In a 2–1–2 decision (two in the majority, one concurrence, and two dissents), the Fourth Circuit held that the policy language “direct physical loss or damage” was ambiguous and capable of more than one reasonable interpretation with respect to the coverage of lost business income. Id. The insurer argued that the loss itself must be “physical,” in that there must be a tangible or corporeal loss of property or damage. Id. at *5. For example, a car crashing into the restaurant would constitute direct physical loss or damage under the insurer’s interpretation. In disagreeing with this view, the Fourth Circuit explained two competing interpretations of the policy language: “One reasonable interpretation of the provision is that suspension of business operations due to ‘direct physical loss of or damage to the property’ means the loss of the property’s full use . . . .” Id. at *5. According to the court, the restaurant owner was unable to fully use the insured property due to viral particles inside the property. Id. Specifically, “[t]he physical presence of these viral particles necessitated diminished capacity, constant decontamination efforts, and caused a slowdown of their business.” Id. (emphasis added).
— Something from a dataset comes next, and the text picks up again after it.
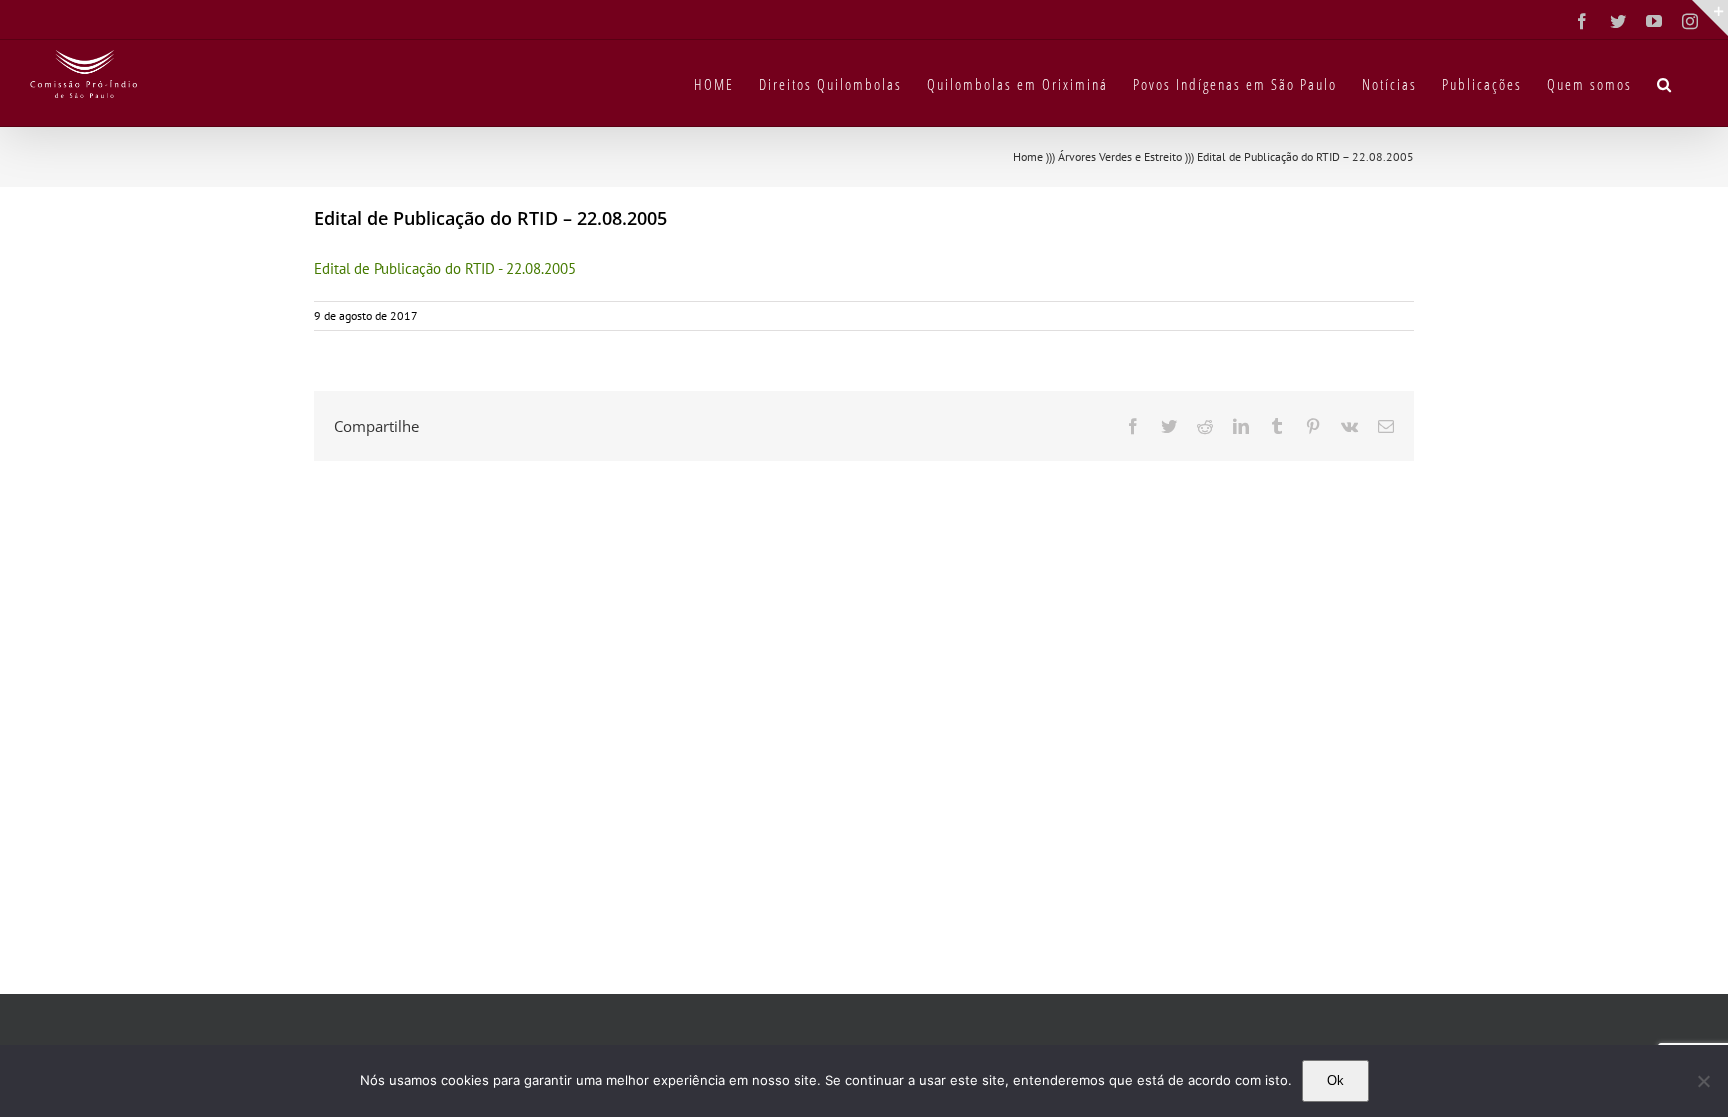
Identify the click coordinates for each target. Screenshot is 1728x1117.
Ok (1335, 1080)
On the other hand, the court recognized that “[a]nother reasonable interpretation of the provision is that the suspension of business operations due to ‘direct physical loss of or damage to the property’ requires the full loss of the property’s use . . . .” Id. at *6. Under this scenario, the restaurant owner would be required to shut down the restaurant completely for a period of time to qualify for coverage. Id.
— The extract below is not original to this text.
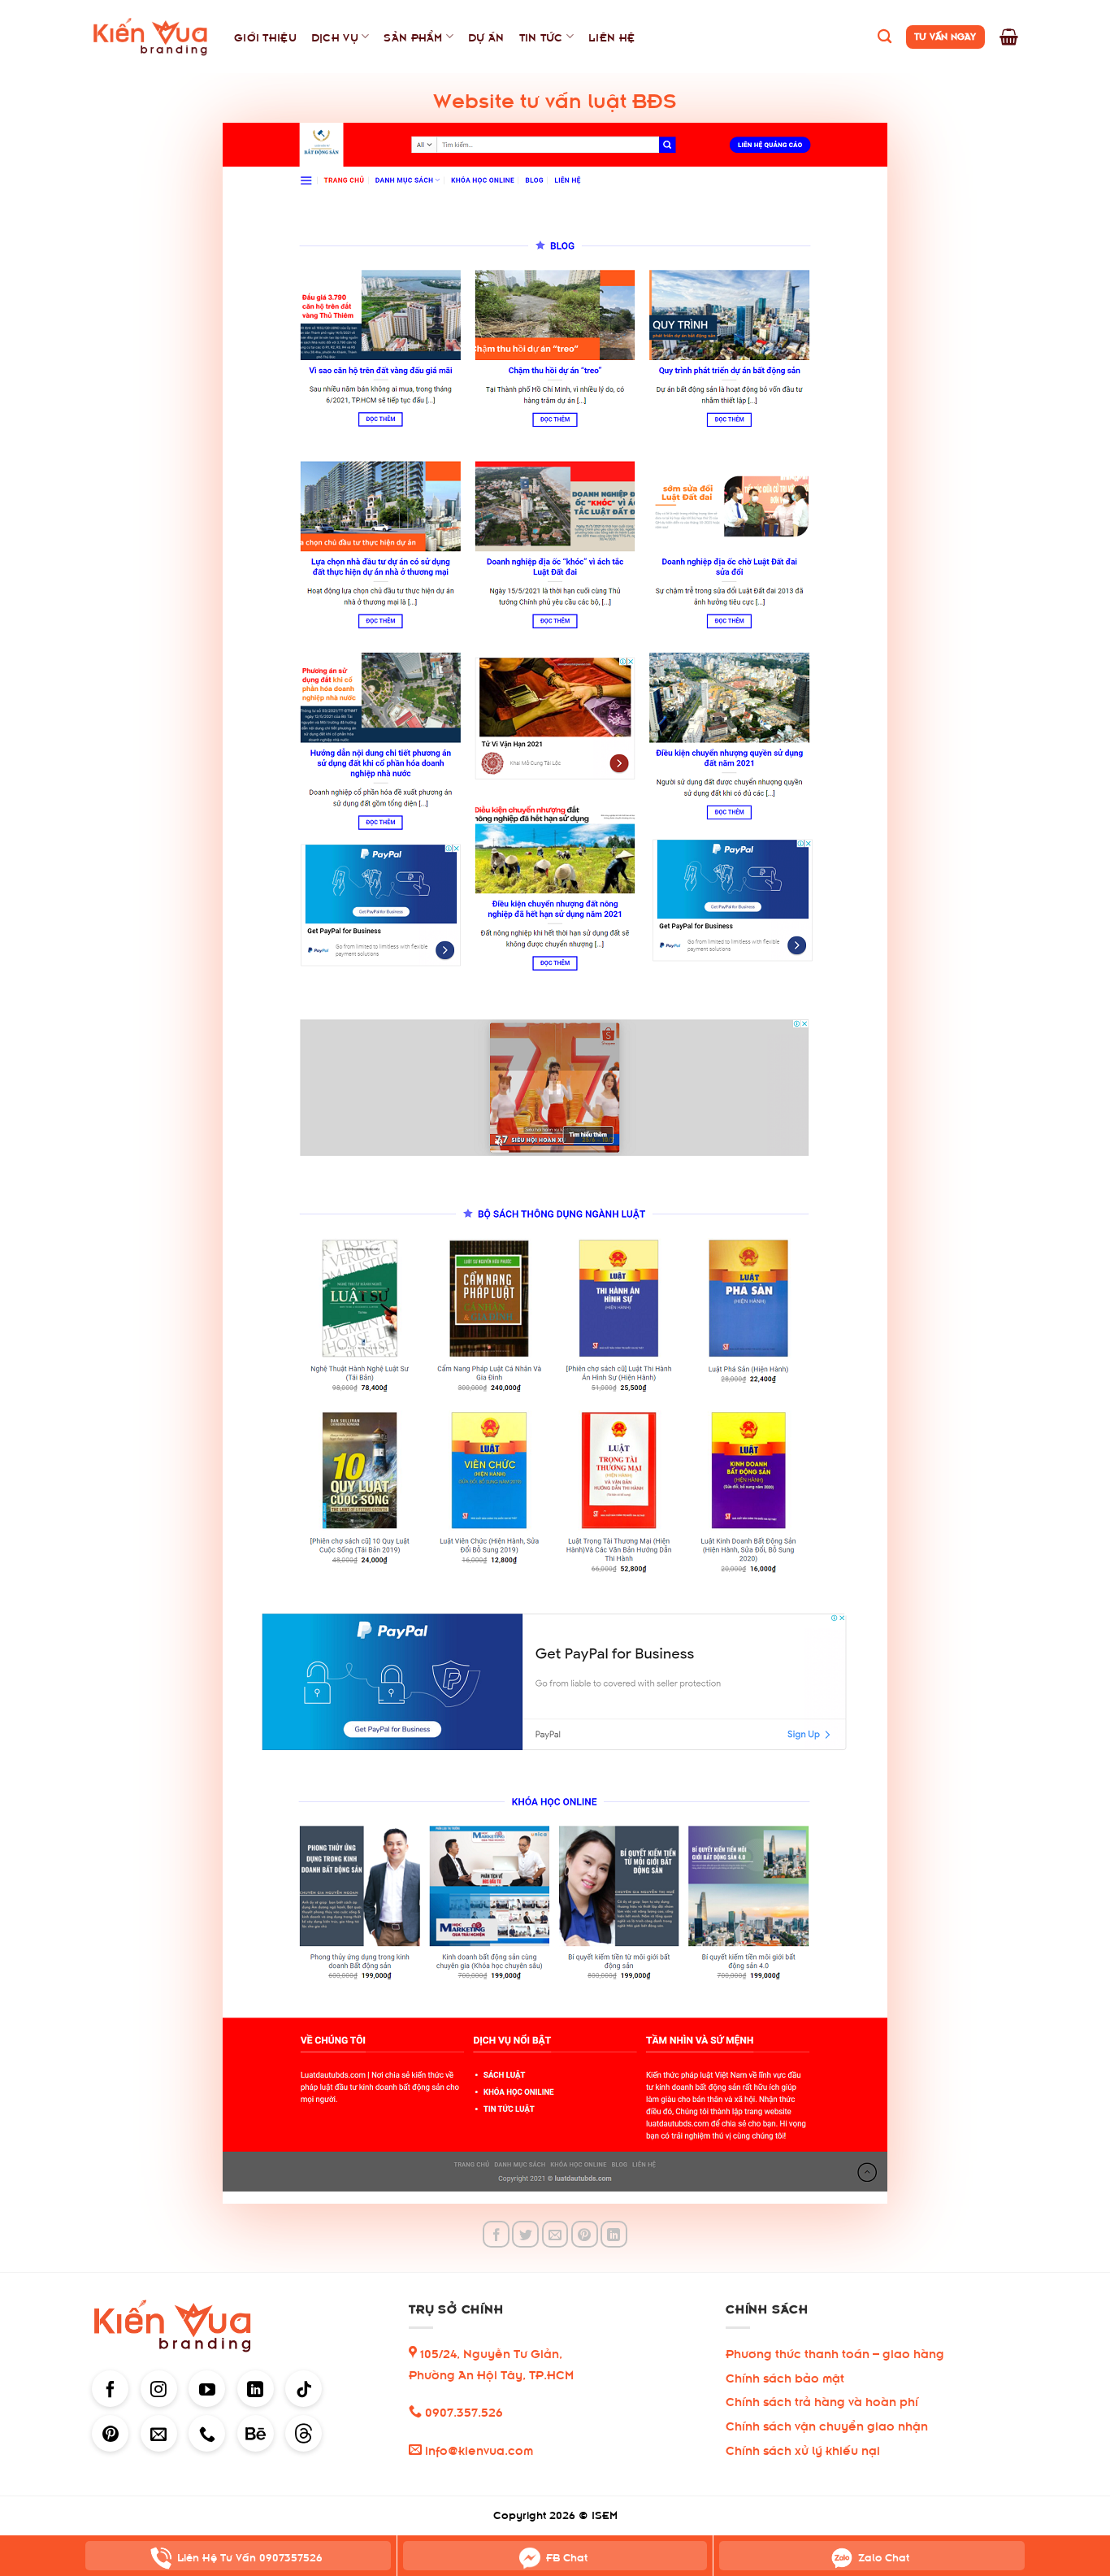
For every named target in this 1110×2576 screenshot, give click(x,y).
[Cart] (1008, 36)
The Fourth Circuit also noted that the word “loss” underscored the ambiguity in the phrase “direct physical loss or damage.” Id. The court referred to several dictionary definitions of “loss,” one of which defined “loss” as an inability to have something or to have less of something. Id. Another dictionary defined “loss” in terms of destruction or ruin. Id. Based on these two interpretations—and the differing definitions of “loss”—the Fourth Circuit found that the insurance policy was ambiguous and construed that ambiguity against the insurer as the drafter of the policy. Id. at *7. Since the policy was found to be ambiguous, the court considered evidence outside the four corners of the policy (also known as “parol evidence”) to conclude that the restaurant owner reasonably believed that the policy covered this type of loss. Id. at *7. Ultimately, the Fourth Circuit reversed the judgment of the trial court and held that coverage existed for loss or damage caused by “direct physical loss of or damage to” the restaurant owner’s insured premises as a result of COVID-19 contamination. Id. at *8.
While likely to be appealed, the Fourth Circuit’s decision in Cajun Conti may increase the likelihood that other courts find coverage for lost business income caused by COVID-19 disruptions.